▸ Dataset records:

++++++

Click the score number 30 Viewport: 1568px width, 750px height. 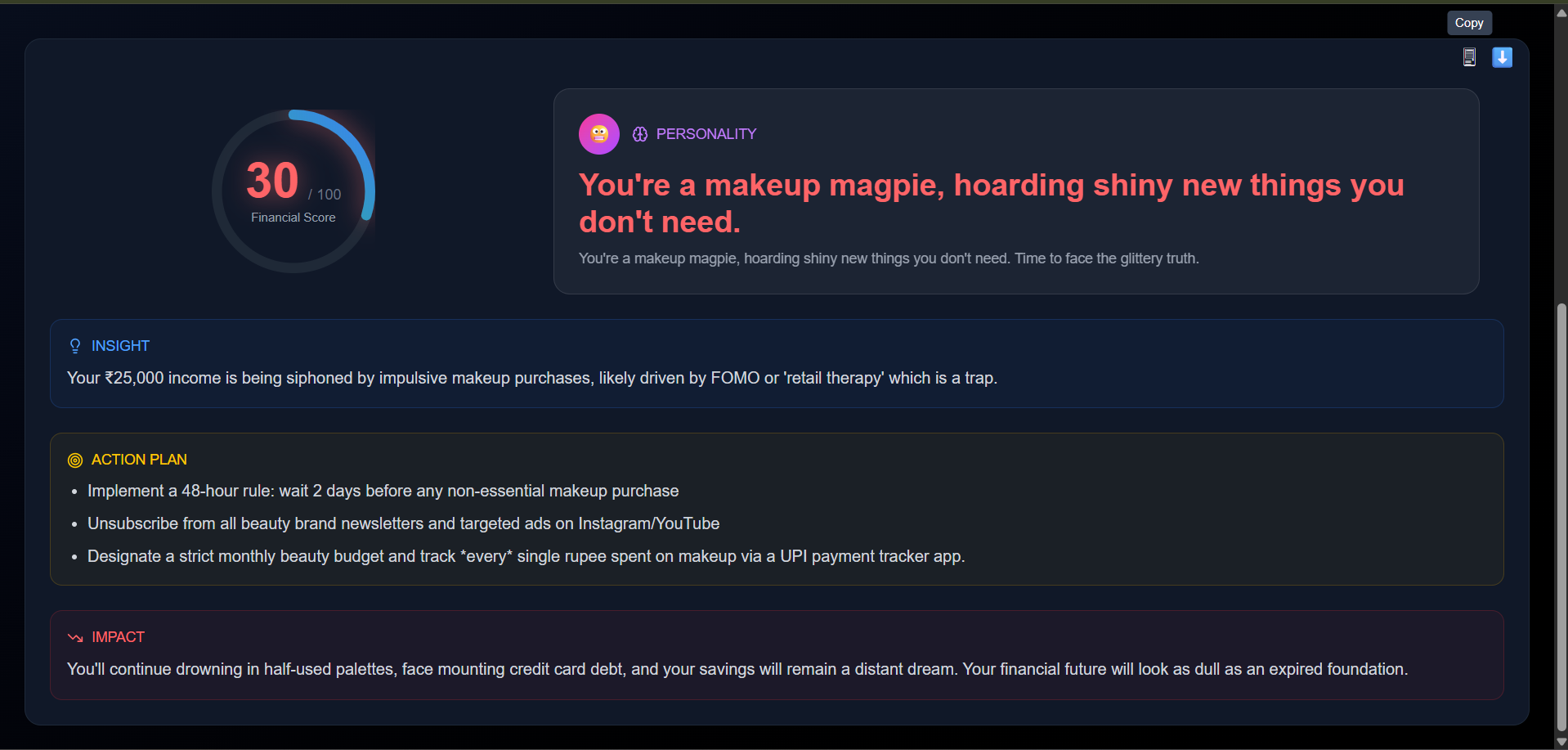(272, 181)
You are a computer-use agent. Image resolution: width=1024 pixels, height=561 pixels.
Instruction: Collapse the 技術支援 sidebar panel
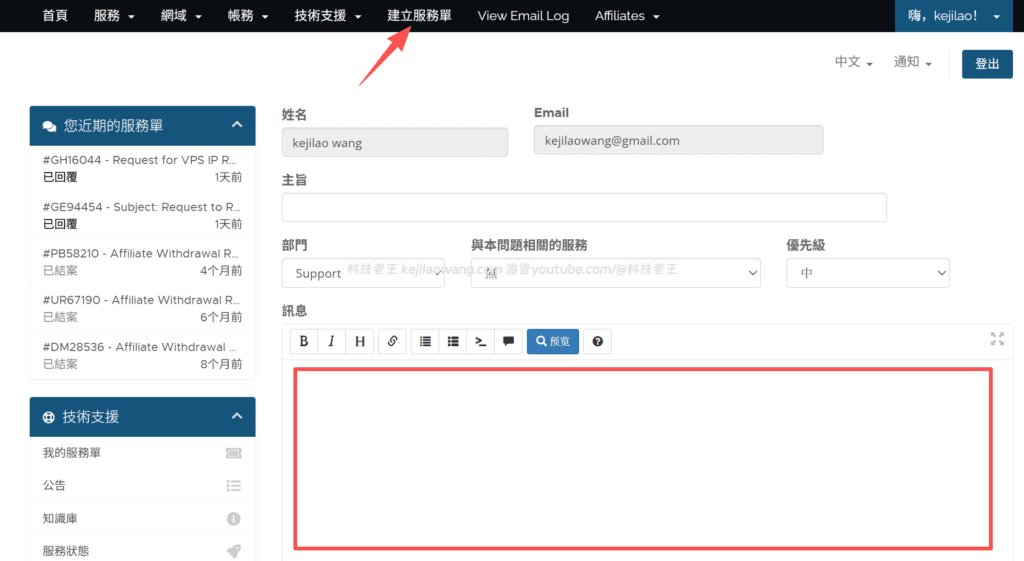pyautogui.click(x=237, y=416)
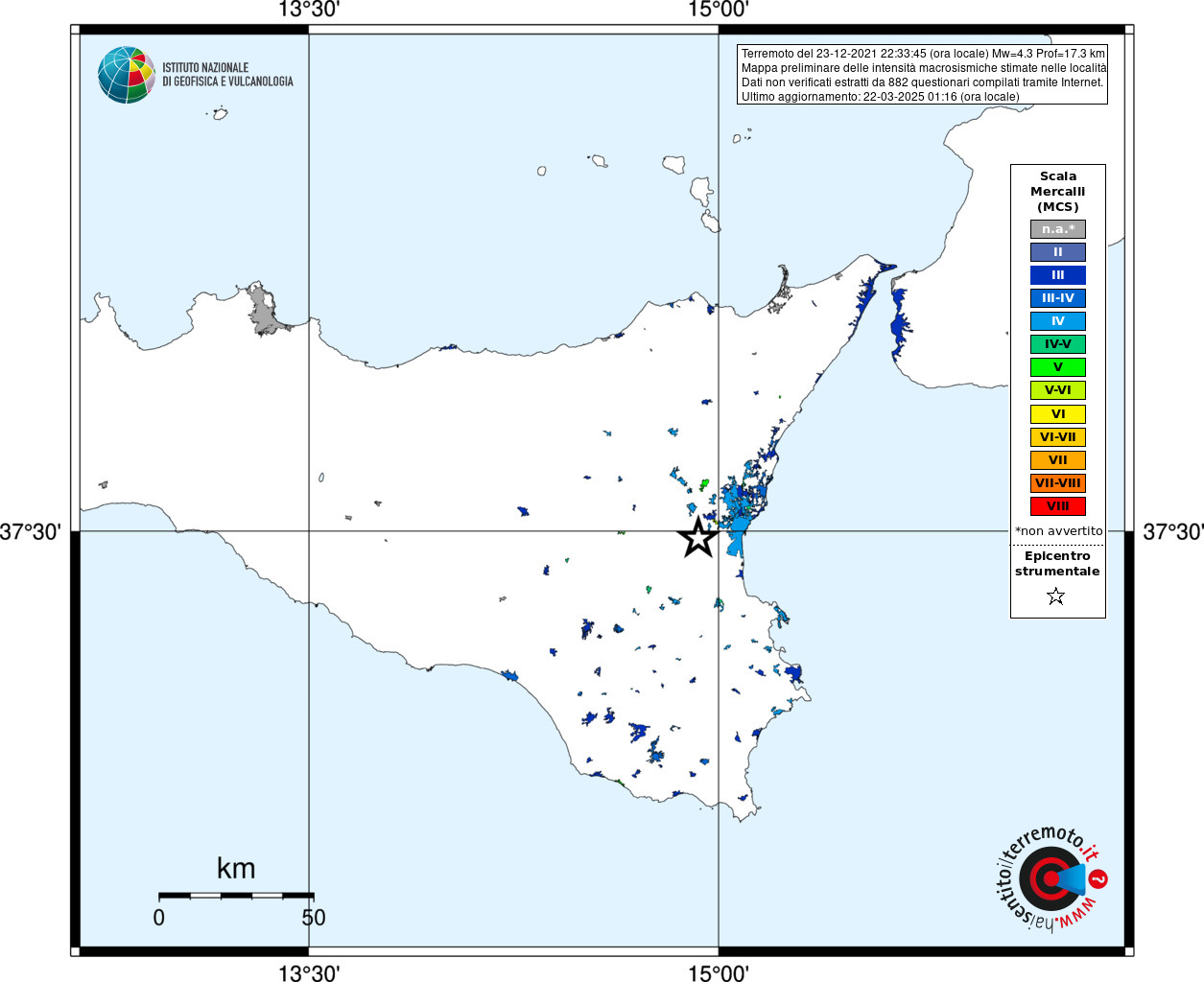
Task: Click the Istituto Nazionale di Geofisica text
Action: tap(227, 75)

++++++

▸ Given task: Format as a numbered list the lines from the one containing "You are a computer-use" through the end of the records, both ends included, skipping any blank lines. Omit the pictures.

▸ The response:
1. You are a computer-use agent. Image resolution: width=1024 pixels, height=561 pixels.
2. Instruction: Collapse the 技術支援 sidebar panel
3. pyautogui.click(x=237, y=416)
4. Task: Click the Istituto Nazionale di Geofisica text
5. Action: tap(227, 75)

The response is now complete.